The consumer price index released on Wednesday by Statistics South Africa shows that inflation is the lowest it’s been since December 2015.
READ: Inflation drops in April
The South African Reserve Bank’s (SARB's) monetary policy committee (MPC) is set to make its interest rate announcement on Thursday. Analysts do not expect a cut and are confident that rates will be kept on hold. However, they are concerned about persistent currency risks which have a bearing on the inflation outlook.
These include the US Federal Reserve’s hiking cycle as well as the ANC elective conference to be held later this year, explained Mamello Matikinca, senior economist at FNB.
Momentum Investments (MMI) economist Sanisha Packirisamy echoed views that financial stability risks may continue to threaten the domestic financial system.
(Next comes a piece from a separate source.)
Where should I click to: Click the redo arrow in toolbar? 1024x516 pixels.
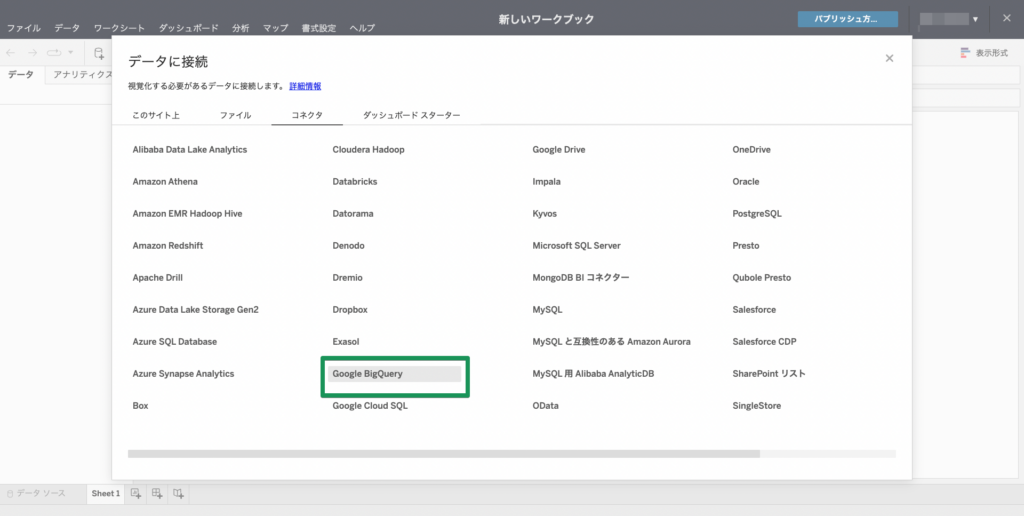coord(33,52)
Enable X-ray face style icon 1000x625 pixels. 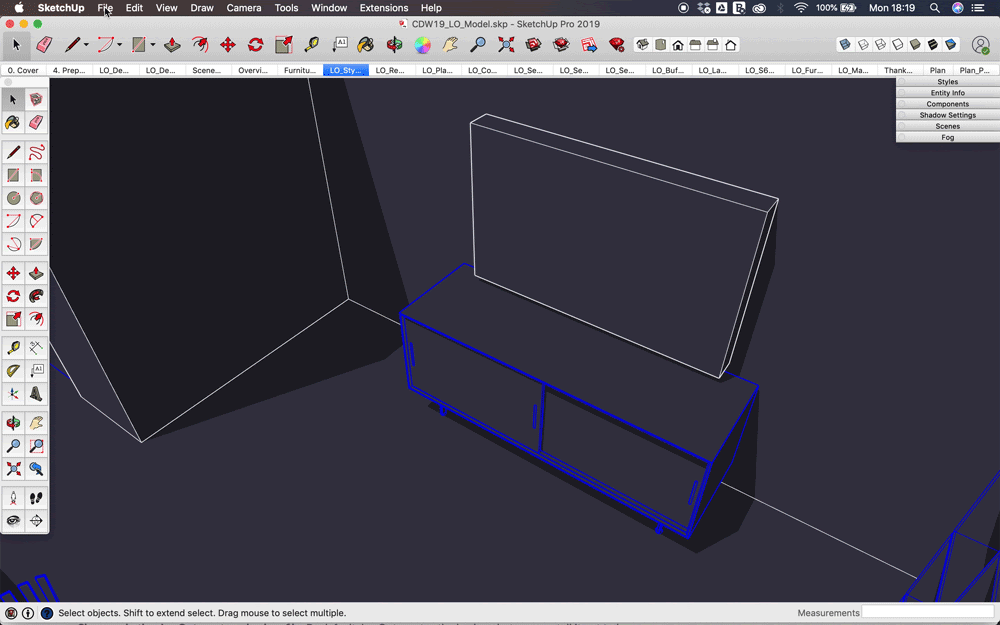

Besides the Fed’s hiking cycle, lower commodity prices driven by a dip in demand in China have also come to the fore. Additionally, further downgrades of the sovereign rating could threaten rand strength.
These factors continue to have a bearing on the inflation outlook, even if the Reserve Bank decides to lower its inflation projections from 5.9% for this year and 5.4% for 2018, she explained. If the rand weakens, inflation expectations could pick up again.
The local unit however has been on a rally following rumours that the ANC's National Executive Committee (NEC) plans to discuss a motion of no confidence in President Jacob Zuma. The rand traded as low as R12.98/$ earlier on Wednesday.
ALSO READ: CPI, Zuma rumours push rand under R13/$
MMI does not anticipate rate cuts soon, given the political noise impacting the inflation outlook as well as low economic growth.
Citi Research is of the view that the inflation drop could lead to calls for rate cuts. However, the SARB won’t make this move too soon given global volatility and local political and policy uncertainty.
Citi expects SARB to lower its inflation outlook. It also sees May inflation rising due to the 49 cents a litre fuel price hike, but declining food inflation could offset this.
Citi also expects the SARB to lower its growth forecast.
FNB, MMI and Citi each projected inflation to average at 5% by 2018.